I testi sono stati scritti da Cabboi e seguono in parte lo sviluppo del concept. “La canzone che dà il titolo all’album ad esempio – spiega – cerca di immedesimarsi con la persona che può aver aiutato la persona ormai deforme negli ultimi mesi di vita. Racconta l’istinto materno, il prendersi cura di una persona. Un brano come Summer of 94 invece si basa sui miei ricordi nel passaggio da bambino ad adolescente, una vacanza a Capo Ferrato, il rapporto con la musica e la famiglia”. Di Like an elephant in a sandstorm è stato tratto anche un videoclip che si ispira alle tematiche del testo, alle difficoltà di una generazione spaesata che prova ad andare avanti nelle incertezze e nelle difficoltà. “Lo ha realizzato Nicola Olla – racconta Sechi – e riflette un periodo della vita di Luca in cui chiunque si può ritrovare: una persona che perde la bussola e non vede bene quello che verrà dopo, ma va avanti perché non ha alternative.
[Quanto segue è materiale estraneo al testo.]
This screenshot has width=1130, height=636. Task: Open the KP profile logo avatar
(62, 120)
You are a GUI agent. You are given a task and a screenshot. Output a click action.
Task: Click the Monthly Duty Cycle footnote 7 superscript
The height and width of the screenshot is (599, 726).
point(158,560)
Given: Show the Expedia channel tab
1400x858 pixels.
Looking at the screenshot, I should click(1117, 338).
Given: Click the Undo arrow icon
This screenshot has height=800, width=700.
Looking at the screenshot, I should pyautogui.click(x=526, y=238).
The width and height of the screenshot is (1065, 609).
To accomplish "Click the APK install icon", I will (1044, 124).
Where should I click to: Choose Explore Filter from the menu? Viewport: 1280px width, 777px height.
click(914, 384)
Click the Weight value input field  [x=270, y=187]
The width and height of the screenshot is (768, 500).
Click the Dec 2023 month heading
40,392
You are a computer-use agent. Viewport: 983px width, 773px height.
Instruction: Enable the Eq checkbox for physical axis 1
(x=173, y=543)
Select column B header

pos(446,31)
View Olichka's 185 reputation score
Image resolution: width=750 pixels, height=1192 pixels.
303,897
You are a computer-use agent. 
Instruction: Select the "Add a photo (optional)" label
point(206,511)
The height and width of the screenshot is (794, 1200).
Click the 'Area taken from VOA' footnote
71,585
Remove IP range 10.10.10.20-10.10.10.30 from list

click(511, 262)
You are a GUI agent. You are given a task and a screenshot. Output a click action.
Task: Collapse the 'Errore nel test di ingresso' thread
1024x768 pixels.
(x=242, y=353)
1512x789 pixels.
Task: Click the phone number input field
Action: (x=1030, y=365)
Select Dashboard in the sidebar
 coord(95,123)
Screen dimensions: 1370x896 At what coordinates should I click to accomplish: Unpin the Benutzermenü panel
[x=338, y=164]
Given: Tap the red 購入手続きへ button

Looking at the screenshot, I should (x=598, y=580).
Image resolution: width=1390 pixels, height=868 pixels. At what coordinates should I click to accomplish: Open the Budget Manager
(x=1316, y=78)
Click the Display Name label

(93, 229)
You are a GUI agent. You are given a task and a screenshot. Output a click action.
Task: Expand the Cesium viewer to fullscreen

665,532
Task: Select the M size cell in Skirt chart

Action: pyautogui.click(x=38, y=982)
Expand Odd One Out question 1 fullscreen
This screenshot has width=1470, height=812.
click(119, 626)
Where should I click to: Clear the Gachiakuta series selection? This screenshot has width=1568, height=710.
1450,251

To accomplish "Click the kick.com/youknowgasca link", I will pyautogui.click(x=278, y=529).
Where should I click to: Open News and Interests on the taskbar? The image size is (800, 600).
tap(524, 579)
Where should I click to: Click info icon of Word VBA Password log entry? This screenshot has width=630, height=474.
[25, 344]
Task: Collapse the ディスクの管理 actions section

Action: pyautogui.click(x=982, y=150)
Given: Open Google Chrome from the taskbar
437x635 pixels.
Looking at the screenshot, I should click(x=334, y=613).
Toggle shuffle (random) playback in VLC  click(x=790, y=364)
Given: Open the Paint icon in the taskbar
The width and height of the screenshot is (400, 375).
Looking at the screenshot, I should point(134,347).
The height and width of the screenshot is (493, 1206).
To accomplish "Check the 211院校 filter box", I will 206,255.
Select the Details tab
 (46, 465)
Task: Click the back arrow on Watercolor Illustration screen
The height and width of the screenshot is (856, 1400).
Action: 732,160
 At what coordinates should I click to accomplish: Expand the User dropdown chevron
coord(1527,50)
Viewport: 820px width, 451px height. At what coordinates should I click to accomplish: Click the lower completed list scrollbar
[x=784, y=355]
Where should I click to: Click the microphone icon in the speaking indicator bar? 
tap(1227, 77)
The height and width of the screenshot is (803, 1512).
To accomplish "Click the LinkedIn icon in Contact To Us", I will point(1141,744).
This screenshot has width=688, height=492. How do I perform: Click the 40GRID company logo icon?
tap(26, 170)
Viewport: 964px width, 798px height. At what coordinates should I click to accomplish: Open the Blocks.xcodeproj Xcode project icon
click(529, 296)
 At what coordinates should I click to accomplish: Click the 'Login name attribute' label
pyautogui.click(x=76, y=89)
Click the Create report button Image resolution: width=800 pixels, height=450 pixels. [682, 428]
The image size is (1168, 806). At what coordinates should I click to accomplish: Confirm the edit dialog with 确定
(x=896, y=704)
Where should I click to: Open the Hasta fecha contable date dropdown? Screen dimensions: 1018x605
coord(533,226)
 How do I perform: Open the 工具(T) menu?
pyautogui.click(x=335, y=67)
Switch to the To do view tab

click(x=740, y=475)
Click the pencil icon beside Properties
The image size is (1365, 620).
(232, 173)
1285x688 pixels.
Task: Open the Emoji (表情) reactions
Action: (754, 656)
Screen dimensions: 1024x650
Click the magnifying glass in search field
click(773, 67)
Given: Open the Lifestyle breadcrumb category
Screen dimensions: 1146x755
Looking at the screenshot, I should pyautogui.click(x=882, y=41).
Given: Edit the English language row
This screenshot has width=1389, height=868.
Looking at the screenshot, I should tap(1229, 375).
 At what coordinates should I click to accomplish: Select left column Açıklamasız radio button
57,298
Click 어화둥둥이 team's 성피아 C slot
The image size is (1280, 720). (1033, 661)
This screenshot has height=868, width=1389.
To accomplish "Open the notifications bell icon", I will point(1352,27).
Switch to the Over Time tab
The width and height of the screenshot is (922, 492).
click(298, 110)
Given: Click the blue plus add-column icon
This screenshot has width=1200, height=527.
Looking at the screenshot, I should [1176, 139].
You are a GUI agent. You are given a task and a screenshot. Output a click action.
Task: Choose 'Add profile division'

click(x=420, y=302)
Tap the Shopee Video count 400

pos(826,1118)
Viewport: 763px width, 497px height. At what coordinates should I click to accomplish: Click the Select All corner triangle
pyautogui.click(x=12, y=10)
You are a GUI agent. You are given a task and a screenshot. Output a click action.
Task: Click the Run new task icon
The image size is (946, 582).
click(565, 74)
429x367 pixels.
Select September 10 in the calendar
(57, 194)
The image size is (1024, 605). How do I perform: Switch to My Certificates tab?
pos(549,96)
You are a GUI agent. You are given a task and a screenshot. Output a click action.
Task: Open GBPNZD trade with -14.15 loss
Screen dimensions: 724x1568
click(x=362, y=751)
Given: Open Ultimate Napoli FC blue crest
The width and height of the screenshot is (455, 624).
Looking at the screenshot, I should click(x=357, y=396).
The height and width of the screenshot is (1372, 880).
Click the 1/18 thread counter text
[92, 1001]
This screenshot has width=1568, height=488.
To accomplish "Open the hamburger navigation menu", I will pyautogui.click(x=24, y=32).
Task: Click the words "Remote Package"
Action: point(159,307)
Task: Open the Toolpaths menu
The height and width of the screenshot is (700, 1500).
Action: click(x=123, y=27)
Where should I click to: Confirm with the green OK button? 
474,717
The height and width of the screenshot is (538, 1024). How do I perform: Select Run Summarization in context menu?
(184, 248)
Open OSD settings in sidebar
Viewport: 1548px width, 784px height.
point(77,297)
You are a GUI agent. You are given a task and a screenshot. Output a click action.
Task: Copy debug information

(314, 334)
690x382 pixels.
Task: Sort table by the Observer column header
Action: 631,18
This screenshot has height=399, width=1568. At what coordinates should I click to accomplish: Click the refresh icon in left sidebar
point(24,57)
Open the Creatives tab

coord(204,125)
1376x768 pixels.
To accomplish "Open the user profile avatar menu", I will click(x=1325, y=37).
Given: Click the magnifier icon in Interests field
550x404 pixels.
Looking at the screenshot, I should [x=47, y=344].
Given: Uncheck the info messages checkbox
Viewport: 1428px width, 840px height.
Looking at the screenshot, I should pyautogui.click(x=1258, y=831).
L’elefante che mette una zampa davanti all’altra e cammina nonostante la tempesta di sabbia, che gli rende difficoltoso il cammino e non gli consente di andare avanti”. Il primo disco metteva in suono le cinque giornate che hanno devastato Gairo nel 1951 e in generale di “abbandono, natura, dell’uomo”, spiega Porcu. “Siamo rimasti in fondo ancorati a questi temi, declinati in modo diverso: tematiche forti con uno stile altrettanto forte che aiuta a far emergere ancora meglio certi argomenti”. Sul piano compositivo il modus operandi della band si sta evolvendo lentamente. Dagli esordi con una impronta fortissima di Porcu ai lavori del secondo disco, dove il chitarrista portava delle bozze che poi venivano discusse con gli altri, fino a raggiungere un risultato che soddisfacesse tutti. “Nella band è bello poter iniziare un discorso e poi condividerlo tutti insieme – spega -. Mi mette a mio agio iniziare un brano. Ma ora stiamo scrivendo tutti insieme e i brani del prossimo disco nasceranno così. Un lavoro più corale, collettivo. Voglio godere dell’esperienza che hanno tutti i musicisti che fanno parte dei Gairo”.
La band fa parte di una sorta di collettivo nato a Cagliari negli ultimi anni, una sala prove che è diventato un luogo dove succedono cose: collaborazioni, scambi e nuovi progetti, in un clima di fermento e confronto che sta dando pian piano i suoi frutti. “Abbiamo due sale prove e una quindicina di band – racconta Sechi – e abbiamo più o meno la stessa visione sulle cose, con uno scambio culturale a ogni livello, dalla condivisione degli strumenti alle competenze. Tra i progetti portiamo avanti improvvisazioni drone che poi stampiamo su cassetta e un progetto pilota per una compilation Acme, con la base dei Dharma Station e una serie di featuring con le band dello studio”.